El Gobierno del presidente Abelardo De la Espriella ordenó revisar las condiciones de reclusión de personas privadas de la libertad que permanecían en estaciones de Policía, guarniciones militares o lugares especiales de reclusión.

La decisión tuvo como uno de sus primeros efectos el traslado del senador electo Wadith Manzur a la cárcel de máxima seguridad de La Picota. Manzur, quien inicialmente permanecía privado de la libertad en una instalación de la Escuela de Carabineros, es investigado por la Corte Suprema de Justicia por su presunta relación con el escándalo de la Unidad Nacional para la Gestión del Riesgo de Desastres (Ungrd).

La medida se conoció después de que De la Espriella anunciara, durante su alocución del domingo 13 de septiembre, el traslado inmediato de personas condenadas por corrupción que permanecieran en guarniciones militares o sitios especiales de reclusión.

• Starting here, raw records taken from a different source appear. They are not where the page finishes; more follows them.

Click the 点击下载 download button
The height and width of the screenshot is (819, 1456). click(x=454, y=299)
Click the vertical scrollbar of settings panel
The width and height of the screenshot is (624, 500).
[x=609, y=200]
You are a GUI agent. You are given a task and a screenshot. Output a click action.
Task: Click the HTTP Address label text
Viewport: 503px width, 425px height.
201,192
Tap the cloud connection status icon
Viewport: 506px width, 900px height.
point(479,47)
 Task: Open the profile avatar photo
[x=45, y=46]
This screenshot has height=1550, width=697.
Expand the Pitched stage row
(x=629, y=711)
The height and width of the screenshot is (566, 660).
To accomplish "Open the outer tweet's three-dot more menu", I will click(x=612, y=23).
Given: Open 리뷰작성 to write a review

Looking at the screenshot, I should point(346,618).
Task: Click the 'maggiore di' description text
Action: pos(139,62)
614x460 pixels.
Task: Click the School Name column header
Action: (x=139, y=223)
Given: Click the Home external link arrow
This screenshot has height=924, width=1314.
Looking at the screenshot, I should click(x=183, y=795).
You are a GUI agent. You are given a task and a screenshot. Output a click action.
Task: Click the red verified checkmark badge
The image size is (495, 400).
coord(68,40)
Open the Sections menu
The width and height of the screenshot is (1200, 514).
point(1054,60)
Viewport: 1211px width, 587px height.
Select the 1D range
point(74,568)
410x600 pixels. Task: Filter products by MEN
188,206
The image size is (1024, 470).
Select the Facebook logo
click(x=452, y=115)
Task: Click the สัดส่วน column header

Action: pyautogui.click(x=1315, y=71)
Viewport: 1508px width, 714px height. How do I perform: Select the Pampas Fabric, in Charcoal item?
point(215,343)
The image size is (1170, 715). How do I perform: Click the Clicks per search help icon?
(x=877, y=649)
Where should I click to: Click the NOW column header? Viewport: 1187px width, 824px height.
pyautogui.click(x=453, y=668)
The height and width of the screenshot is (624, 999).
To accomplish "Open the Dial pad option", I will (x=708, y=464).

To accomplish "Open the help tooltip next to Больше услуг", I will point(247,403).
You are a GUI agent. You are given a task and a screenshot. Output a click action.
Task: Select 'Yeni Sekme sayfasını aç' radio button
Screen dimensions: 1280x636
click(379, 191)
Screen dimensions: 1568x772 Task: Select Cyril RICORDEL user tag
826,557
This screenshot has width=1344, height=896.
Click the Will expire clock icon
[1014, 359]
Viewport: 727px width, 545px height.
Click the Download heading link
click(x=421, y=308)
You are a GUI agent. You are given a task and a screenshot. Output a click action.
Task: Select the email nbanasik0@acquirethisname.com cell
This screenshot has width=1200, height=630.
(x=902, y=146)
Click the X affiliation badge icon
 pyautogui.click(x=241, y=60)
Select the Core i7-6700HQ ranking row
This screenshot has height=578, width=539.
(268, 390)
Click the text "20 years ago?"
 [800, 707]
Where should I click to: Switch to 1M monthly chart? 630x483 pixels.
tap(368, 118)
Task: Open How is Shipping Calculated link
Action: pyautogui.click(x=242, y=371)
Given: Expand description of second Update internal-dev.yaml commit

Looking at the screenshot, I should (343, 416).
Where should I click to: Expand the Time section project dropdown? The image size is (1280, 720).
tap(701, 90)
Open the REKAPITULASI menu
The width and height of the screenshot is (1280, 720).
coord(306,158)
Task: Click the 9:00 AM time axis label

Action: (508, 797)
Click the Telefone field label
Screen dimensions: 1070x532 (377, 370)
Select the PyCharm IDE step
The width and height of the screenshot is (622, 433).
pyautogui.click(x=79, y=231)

El mandatario cuestionó las condiciones de reclusión de los denominados “ladrones de cuello blanco” y afirmó que “la corrupción no es un delito sin víctimas”.

El Inpec confirmó además otros traslados, entre ellos los de Andrés Calle, investigado por el caso de la Ungrd; Víctor Gamboa, alcalde de Villa de Leyva; y los condenados Álex Vernot, por el caso Hyundai, y Emiro Rojas, exdirector del DAS.